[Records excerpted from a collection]
_ _ _

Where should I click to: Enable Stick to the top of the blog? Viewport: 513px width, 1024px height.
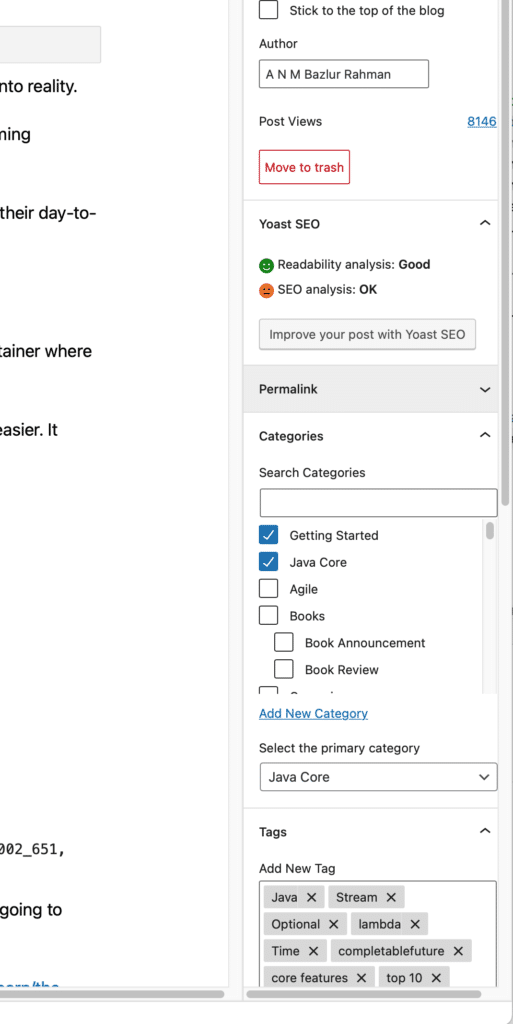[268, 10]
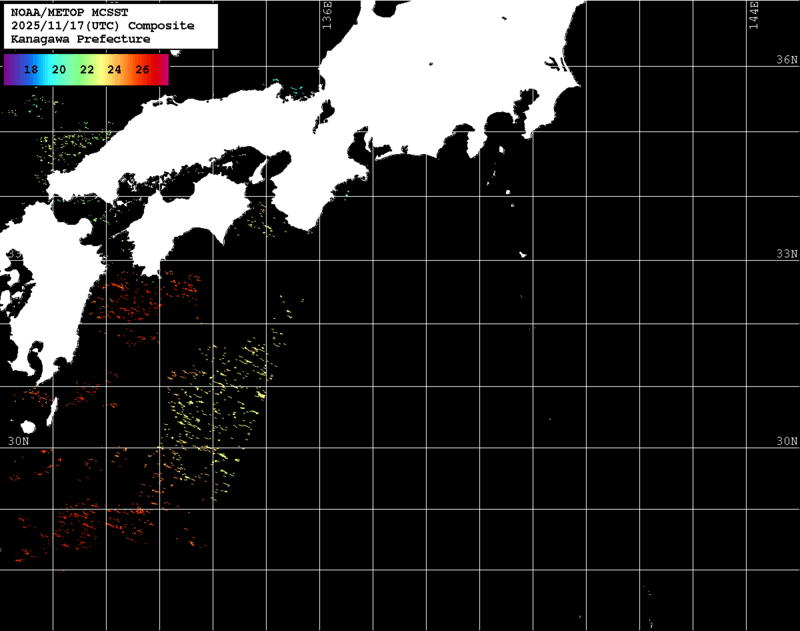Pick the value 20 on the color scale
800x631 pixels.
59,70
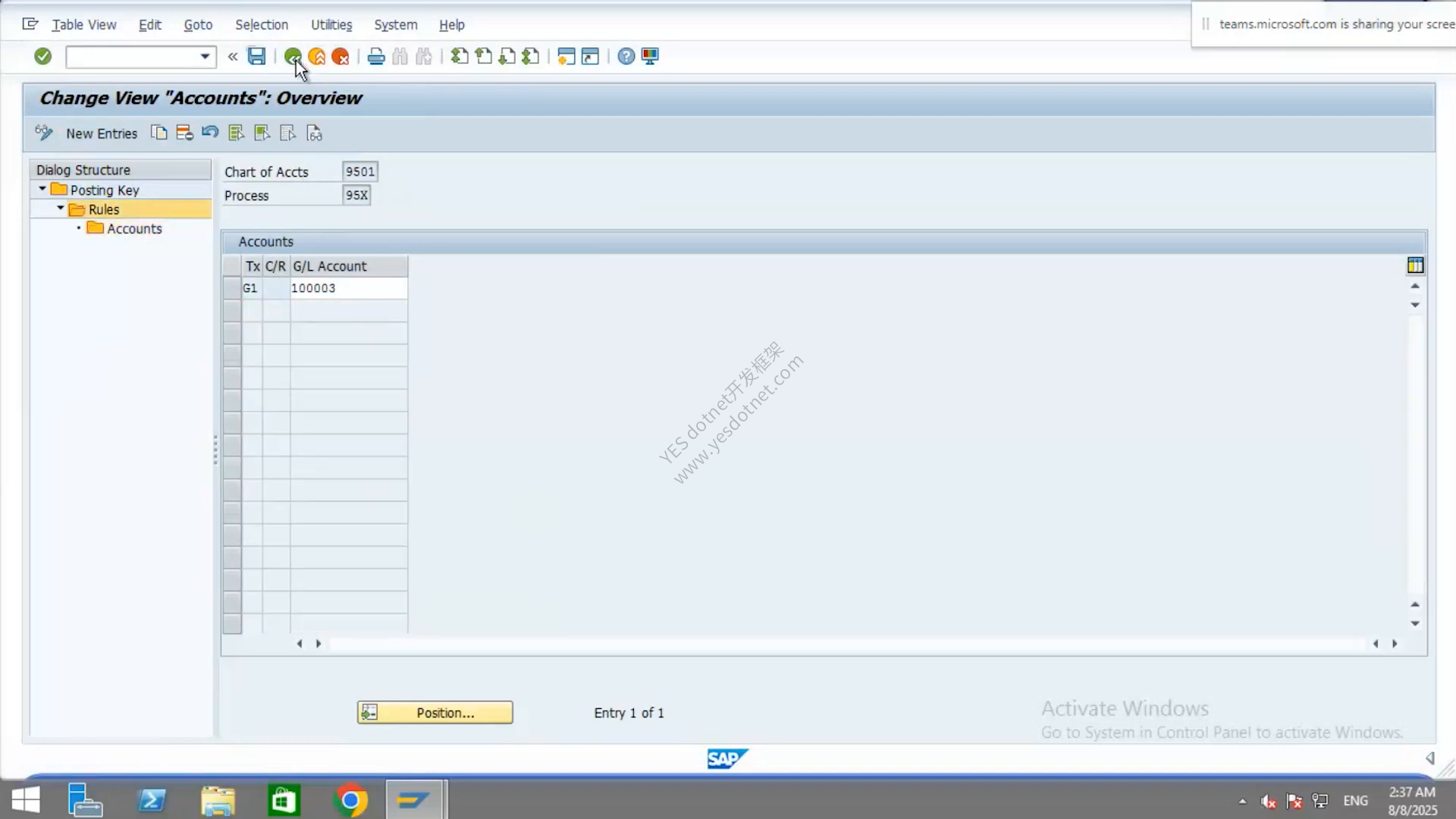Open the table settings icon at right
The width and height of the screenshot is (1456, 819).
tap(1415, 265)
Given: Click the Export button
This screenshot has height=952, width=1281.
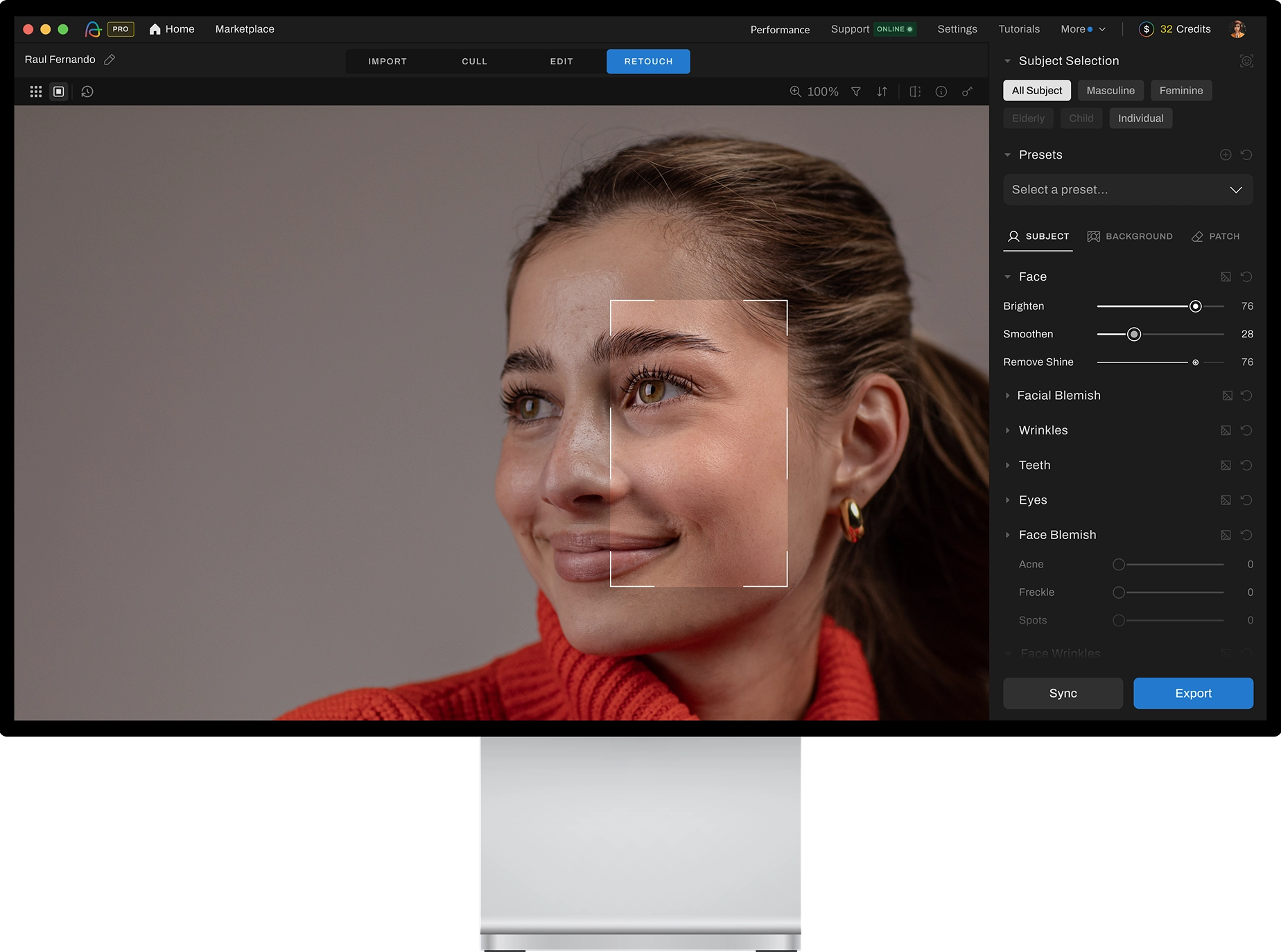Looking at the screenshot, I should [x=1192, y=694].
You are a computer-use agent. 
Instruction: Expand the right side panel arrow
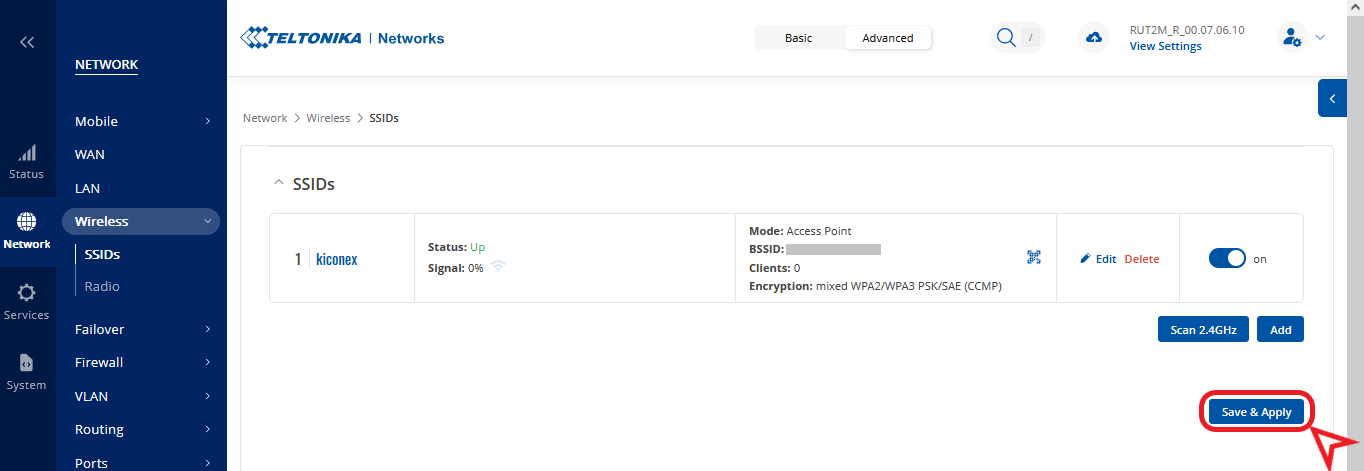(x=1332, y=98)
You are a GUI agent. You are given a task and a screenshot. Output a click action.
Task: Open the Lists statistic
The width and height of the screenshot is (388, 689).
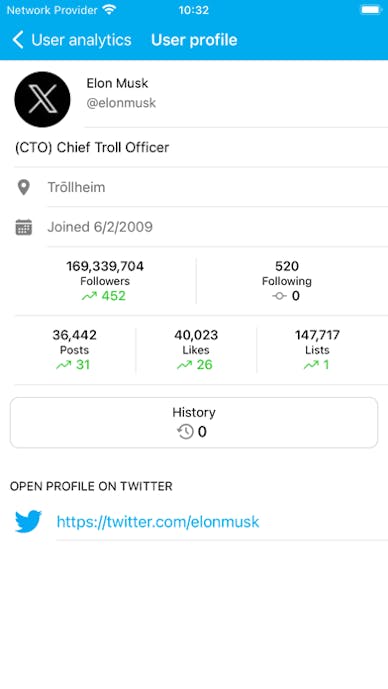pos(317,350)
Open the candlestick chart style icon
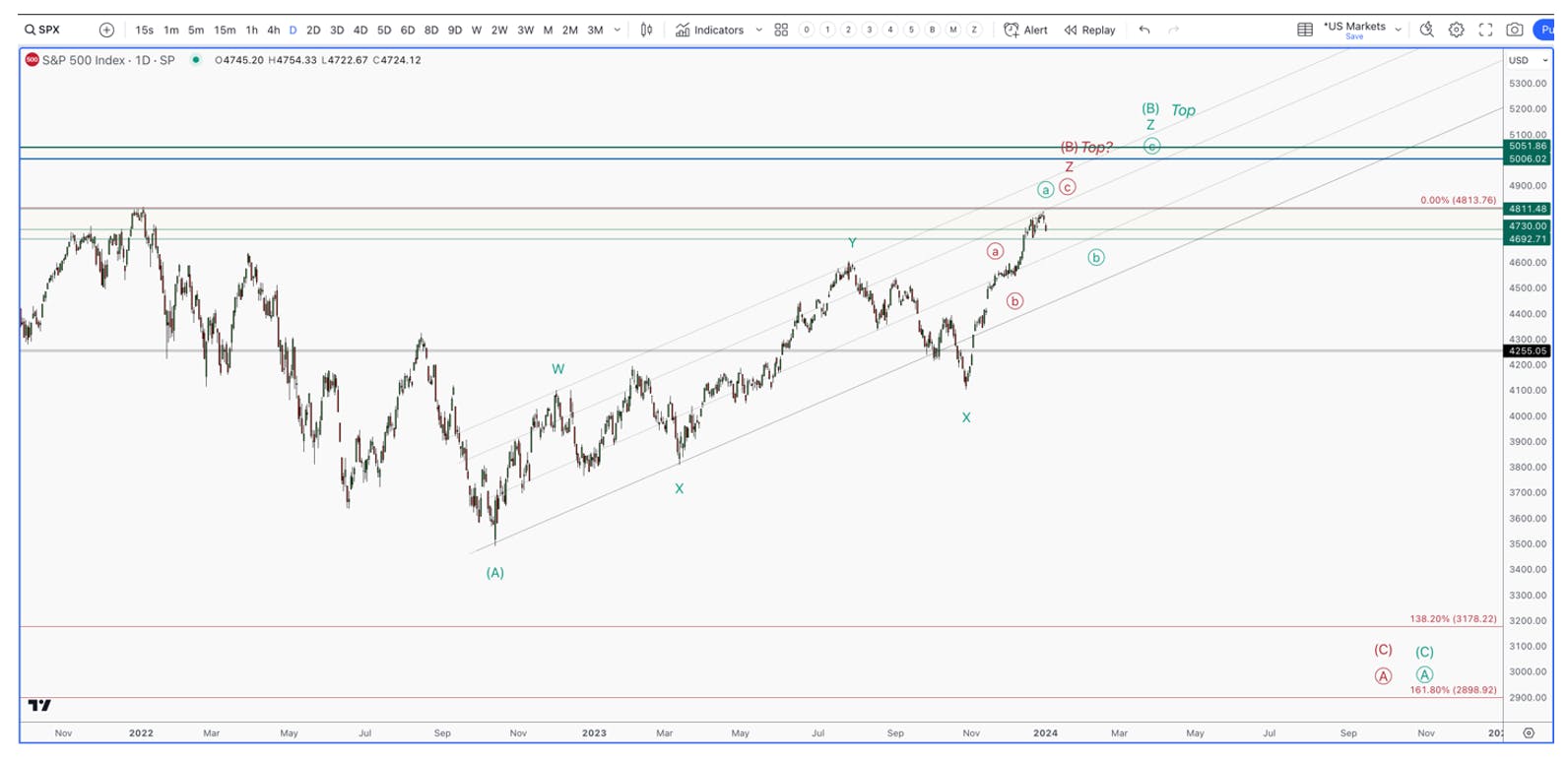 coord(646,31)
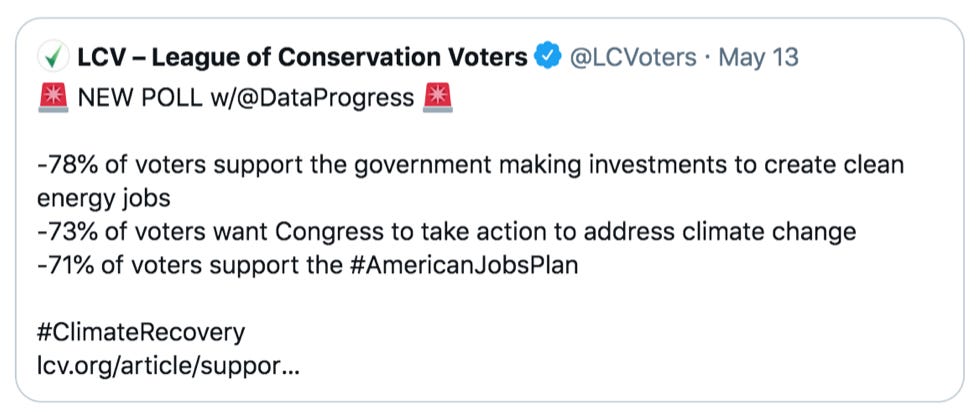976x414 pixels.
Task: Open LCV – League of Conservation Voters profile name
Action: (303, 57)
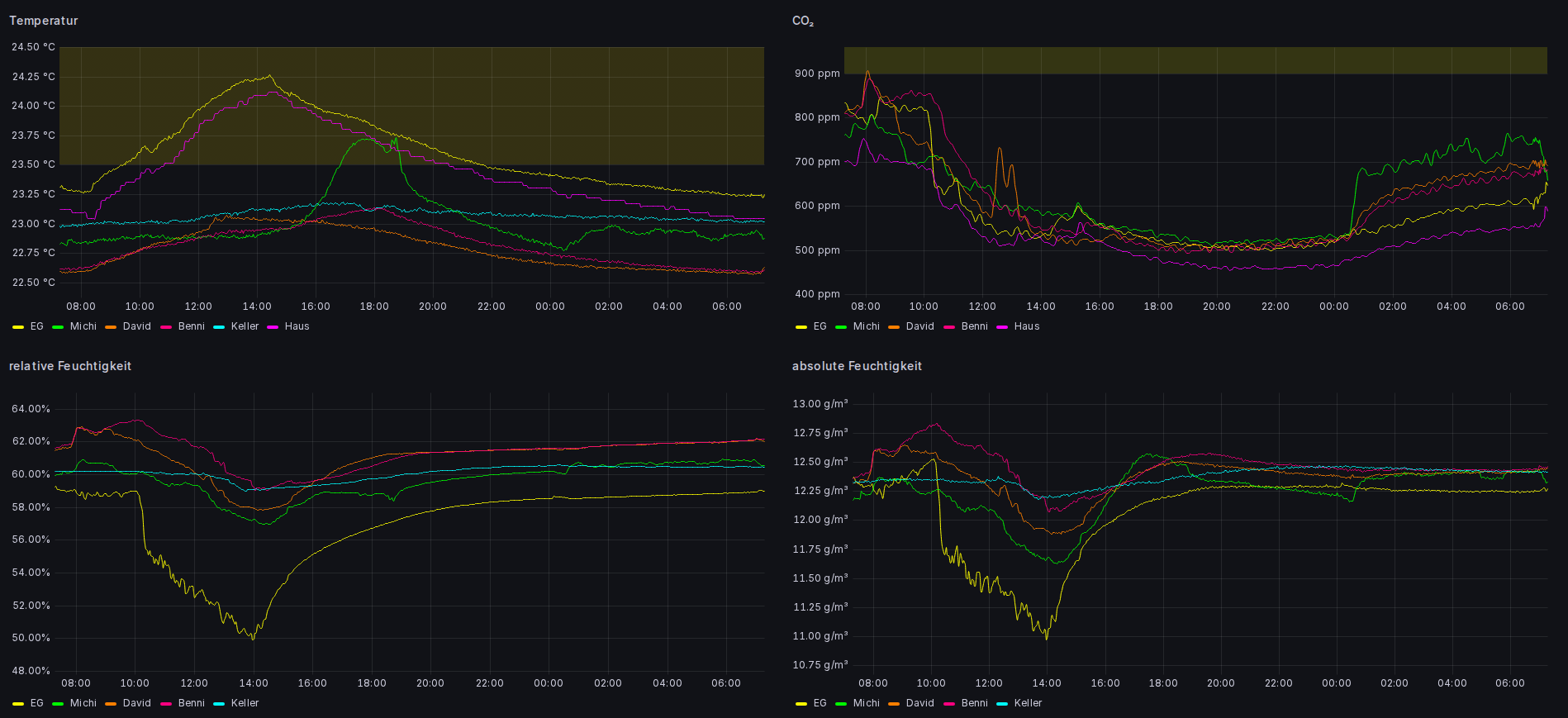Click green Michi color swatch in Temperatur legend

point(58,327)
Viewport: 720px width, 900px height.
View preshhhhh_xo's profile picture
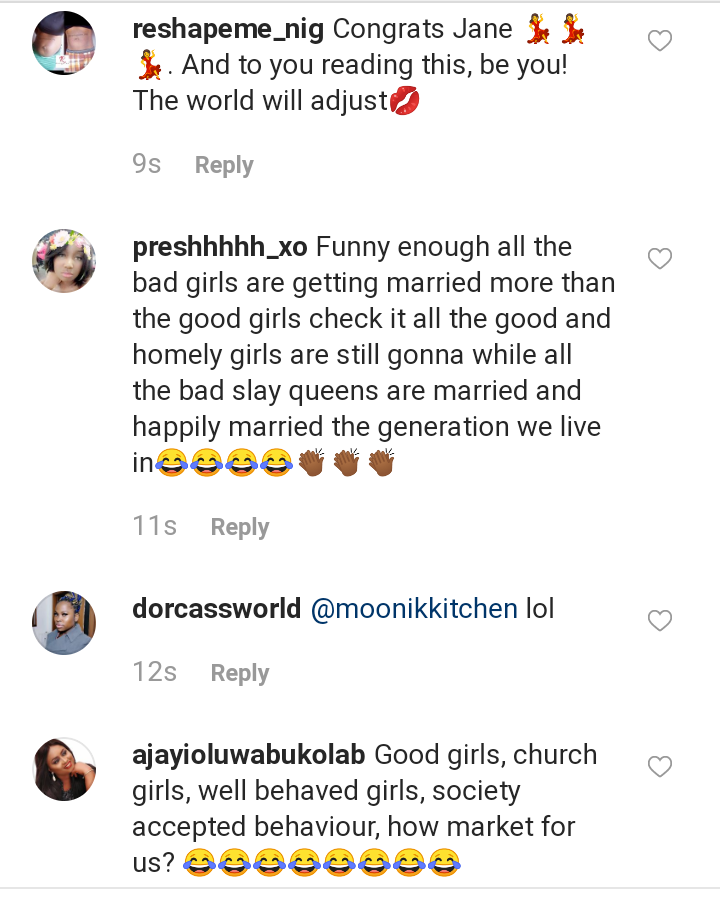64,261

_ _ _

Give the data again word for word, without pictures.

Where should I click to: Enable Stick to the top of the blog? Viewport: 513px width, 1024px height.
[268, 10]
Pick the value 20 on the color scale
800x631 pixels.
59,70
Open the table settings icon at right
The width and height of the screenshot is (1456, 819).
tap(1415, 265)
Given: Click the Export button
This screenshot has height=952, width=1281.
Looking at the screenshot, I should [x=1192, y=694].
You are a computer-use agent. 
Instruction: Expand the right side panel arrow
(x=1332, y=98)
You are a GUI agent. You are given a task and a screenshot. Output a click action.
Task: Open the Lists statistic
The width and height of the screenshot is (388, 689).
pos(317,350)
Open the candlestick chart style icon
 coord(646,31)
976x414 pixels.
Task: Open LCV – League of Conservation Voters profile name
Action: (303, 57)
Click green Michi color swatch in Temperatur legend

point(58,327)
Viewport: 720px width, 900px height.
View preshhhhh_xo's profile picture
64,261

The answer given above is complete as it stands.